Integration of vFlow or Goflow Netflow/IPFIX collector module in a Telegraf input plugin

influxdata / telegraf

Agent for collecting, processing, aggregating, and writing metrics, logs, and other arbitrary data.

https://influxdata.com/telegraf

MIT License

14.48k stars 5.54k forks source link

Integration of vFlow or Goflow Netflow/IPFIX collector module in a Telegraf input plugin #8425

Closed door7302 closed 1 year ago

door7302 commented 3 years ago

Feature Request

NetFlow/IPFIX collector as Telegraf's input plugin

Proposal:

There are several nice Go Projects that provide reliable and scalable solutions to collect Netflox/IPFIX sample information from network devices.

vflow : https://github.com/VerizonDigital/vflow
goflow : https://github.com/cloudflare/goflow

It would very useful to "backport" the " Netflow/IPFIX collector module" of one of this project in a dedicated Telegraf Input plugin.

Current behavior:

Desired behavior:

Use case:

Currently we collect traffic stats of our networking devices via the gnmi Telegraf plugin. We also collect in // Netflow/IPFIX with another tool and we wish to have a single collector solution to collect all data from our network. We love Telegraf solution and moreover we have already developed several Telegraf Processor Plugins to manipulate and enrich our data collected by telegraf input plugin and we wish to reuse them for Netflow/IPFIX sampled data.

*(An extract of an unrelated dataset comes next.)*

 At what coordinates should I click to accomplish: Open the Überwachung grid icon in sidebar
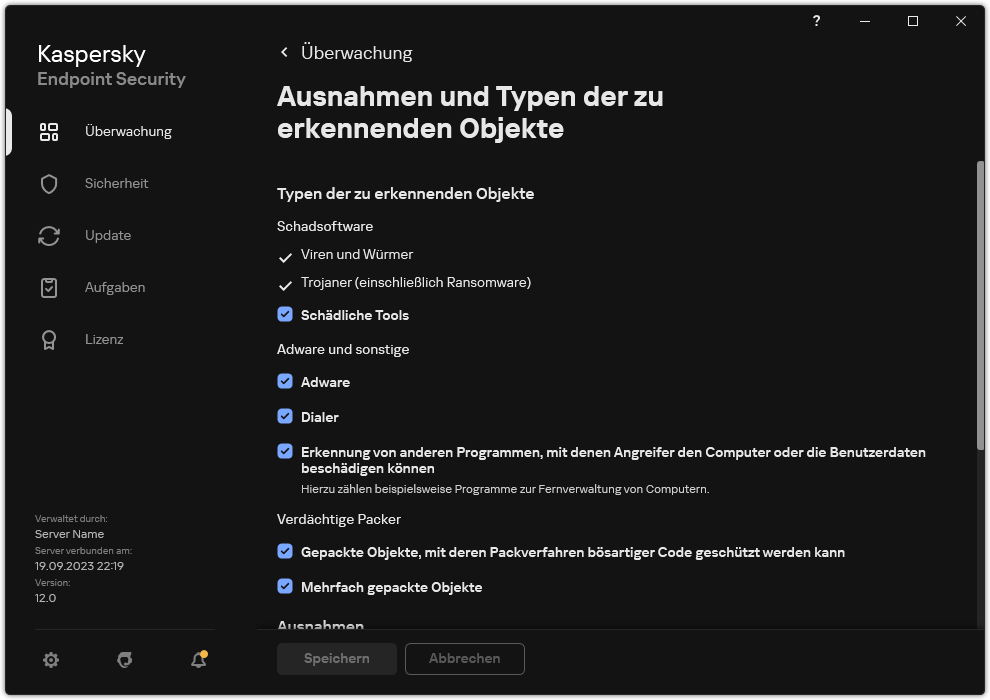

sjwang90 commented 3 years ago

Currently we don't support binary (ex: protobuf) formats. There is a PR #3421 for support that may need some more progress.

I've opened some issues in goflow/vFlow repos to see if they're willing to support any other output formats in the meantime.

VerizonDigital/vflow#137
cloudflare/goflow#88

lspgn commented 3 years ago

GoFlow developer/maintainer here: I'm not familiar with Telegraf/Influx, but if we are dealing with time-series, you will need to do an aggregation before insertion (eg: summing all sFlow packets by a key like destination ASN, port and protocol) which unfortunately is out of scope of the decoder.

Alternative that I've seen used with Logstash, you can have GoFlow output the samples as JSON in stdout (not using Kafka+protobuf).

door7302 commented 3 years ago

Thank you for your interest of my request. From my side I will have a look if I could 'POC' some stuff to integrate a part of goflow code in an input plugin. I will share my tests. We will also need a plugin of "aggregation" to aggregate sample data before sending to "Timeseries" DB to avoid the explosion of cardinality :)

It's a nice challange I guess. As i'm not a "expert" in dev I will share my tests, sample codes and maybe it will help to integrate something more reliable latter :)

sspaink commented 1 year ago

@door7302 were you able to make any progress on the proof of concept?

telegraf-tiger[bot] commented 1 year ago

Hello! I am closing this issue due to inactivity. I hope you were able to resolve your problem, if not please try posting this question in our Community Slack or Community Page. Thank you!